También nos encontramos con el pensamiento de Adorno y Horkeimer en la dialéctica de la Ilustración tratando sobre este tema. Estos pensadores de la escuela de Frankfurt pensaban que la sociedad no puede quedar en manos de leyes necesarias de la historia ni del desarrollo del capital, pero tampoco en manos de una élite de intelectuales que conducen al pueblo ignorante ignorándolo. La tarea de los intelectuales será buscar la mayoría de edad del pueblo. La obra está escrita desde una perspectiva pesimista, propiciada por el fracaso de la humanidad en cuanto al avance necesario para una sociedad mejor, porque la humanidad en lugar de prosperar hacia una mejora, se va hundiendo en la barbarie.
Para Adorno, además, el arte supone un problema que no termina bien de solucionar: la banalización de la cultura. El arte de masas representa para Adorno un problema muy grande, supone vender como cultura lo que no es cultura. «Es el triunfo del capital invertido. Imprimir con letras de fuego su omnipotencia, como omnipotencia de sus amos, en el corazón de todos los desposeídos en busca de empleo, constituye el sentido de todas las películas, independientemente de la trama que la dirección de producción elija en cada caso».[2]

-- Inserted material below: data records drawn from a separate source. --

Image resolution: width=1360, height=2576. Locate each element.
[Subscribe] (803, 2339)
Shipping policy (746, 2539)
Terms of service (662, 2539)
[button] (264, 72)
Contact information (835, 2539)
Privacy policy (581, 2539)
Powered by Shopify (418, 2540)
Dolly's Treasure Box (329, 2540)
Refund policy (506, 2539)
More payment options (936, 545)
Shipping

El hecho de haber construido del cine, que es un arte, una industria, hace que Adorno sienta un rechazo hacia el mismo. Habla del espectador, el consumidor del producto, como un sujeto que en el inicio no era capaz de percibir que el exterior, la calle, no era un espectáculo, una prolongación de lo que acababa de ver en la pantalla. Habla de la representación de la realidad en la gran pantalla como motivo de una confusión, como medio para creer que lo real es idéntico a lo proyectado en la pantalla. Además, con la introducción del cine sonoro esta diferencia se vuelve más remota. Por este mismo motivo el cine se vuelve un arma de dominación de la masa: si no son capaces de distinguir realidad y ficción, la ficción que se nos presente será absolutamente asimilable como verdad. El cine vuelve a la obra de arte una promesa de fundar la verdad a través de las imágenes, que resulta hipócrita para Adorno. Se transforma en un mercado destinado a una masa, y por tanto Adorno parece abogar por un arte elitista.
El problema que plantea la postura de un arte alejado de la masa por un miedo al control mediático de la misma es que termina por suponer una discriminación elitista. Si producimos un arte sólo para aquellos «elegidos», para las minorías elitistas, alejando a la masa de la posibilidad de acceder al mismo, estamos creando una discriminación y una fuente de poder. Estamos situándonos en los años 30, en pleno auge de las vanguardias, que buscan acercar el arte al público, revolucionar el mundo del arte. Nos encontramos con el dadaísmo y el futurismo. El futurismo dice que la guerra es el mayor espectáculo estético, y esto se acerca al fascismo. Estamos tan alienados que vemos hasta nuestra propia destrucción como un acto estético. Si separamos la estética de la ética/política, el fascismo se apropiará de ella para conseguir sus fines. El comunismo aboga por politizar el arte. Se encuentra, por tanto, en una dicotomía insalvable.
[1] Benjamin, Walter; La obra de arte en la época de su reproductibilidad técnica.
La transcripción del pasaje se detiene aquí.